Got it. So the general strategy we use has the following steps:

  1. Load the full annotation from several versions of Ensembl releases of each organism in gEAR (mouse, human, etc.)
  2. If we don't know which release the input file is for, check the gene symbol pool against all releases loaded to determine which has the best overlap. That is, your input file may be mouse, but if you don't know whether it's based on mouse release 88, 94, 101, etc, see which gene set best overlaps those that exist in each release.
  3. Once you have the release number, use the loaded annotation to add Ensembl IDs for the gene symbols which are present (and save a separate file of those which didn't map.

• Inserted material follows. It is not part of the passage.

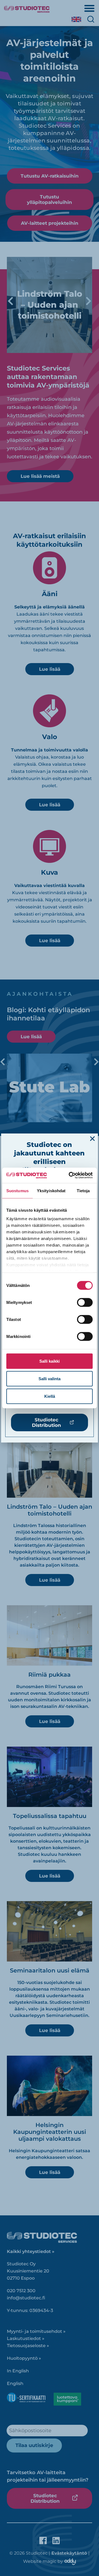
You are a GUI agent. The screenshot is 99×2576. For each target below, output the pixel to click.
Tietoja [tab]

These steps are performed with the following scripts:

  1. https://github.com/IGS/gEAR/blob/main/bin/load_ensembl_gbk_annotations.py
  2. https://github.com/IGS/gEAR/blob/main/bin/find_best_ensembl_release_match.py
  3. https://github.com/IGS/gEAR/blob/main/bin/add_ensembl_ids_to_tab_file.py

And a prerequisite of #1 is that you've created a database using our schema file before loading:

https://github.com/IGS/gEAR/blob/main/create_schema.sql

(although only subset of all that is used for this purpose)

It's a lot, I know, but it's what supports the gEAR overall. It wasn't written as a stand-alone mapping utility!

Alternatively, tools like BioMart should allow you to do this.

jorvis commented 2 months ago

Closing. Please re-open if there are more questions.